Al Cobine was an Indiana bandleader, composer/arranger, and saxophonist who helped raise Bloomington’s music scene to national stature.
A native of Richmond, Indiana, Cobine came to Bloomington in the 1950s to pursue a doctorate in political science, but ended up becoming a widely renowned big-band leader instead. He put together orchestras and arrangements for Henry Mancini, Johnny Mathis, Elvis Presley, and many other popular artists. He also directed a Bloomington-based ensemble for decades that backed up many famous entertainers.
Cobine’s own compositions and interpretations of songwriters such as Hoagy Carmichael form an important part of the saxophonist’s contribution to the legacy of Indiana jazz. Songs such as “October in the Air,” like the best of Carmichael’s work, evoke the laidback, lyrical mood of the region.
Cobine was viewed by Indiana University jazz professor David Baker as the link between the Carmichael era and the modern era of jazz education at IU. (Cobine was also a wonderful singer; check out his renditions of Carmichael’s “Skylark” and “Can’t Get Indiana Off My Mind” on Cobine Plays Carmichael.)
Making A Small World Larger
In addition to his compositional contributions, Cobine is cited by former colleague Dominic Spera and Baker for helping to expose talent from the IU School of Music to the wider professional music world. He took students and faculty on the road with him as he backed Mancini, Mathis, and others.

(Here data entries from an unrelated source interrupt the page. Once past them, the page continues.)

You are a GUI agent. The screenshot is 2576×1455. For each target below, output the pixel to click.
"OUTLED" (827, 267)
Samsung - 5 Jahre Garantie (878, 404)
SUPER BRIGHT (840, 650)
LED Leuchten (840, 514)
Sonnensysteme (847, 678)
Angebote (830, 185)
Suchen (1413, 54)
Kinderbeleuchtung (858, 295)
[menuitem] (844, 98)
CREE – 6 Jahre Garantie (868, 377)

Cobine was also a major presence in the local community. His bands played at the Little 500 and he wrote for groups such as the Singing Hoosiers and Bells of Indiana. Though he never finished his doctorate, he did serve two terms as a member of the Monroe County Council in the 1990s.
The above is a slightly-edited version of a post by David Johnson from May 22, 2009. https://indianapublicmedia.org/nightlights/al-cobine/
His death in 2009, at the age of 82, came after an extended illness, during which he suffered from Alzheimer’s disease combined with heart problems and the debilitating long-term effects of polio that he contracted as a child. “You don’t even have to consider his talent. All the contracting he did. The playing, the singing, the writing he did for musicians,” fellow musician Dominic Spera said shortly after Cobine’s death. “Put aside all of that and say he was one of the greatest human beings I’ve ever known. The most wonderful person I’ve known. Bar none.”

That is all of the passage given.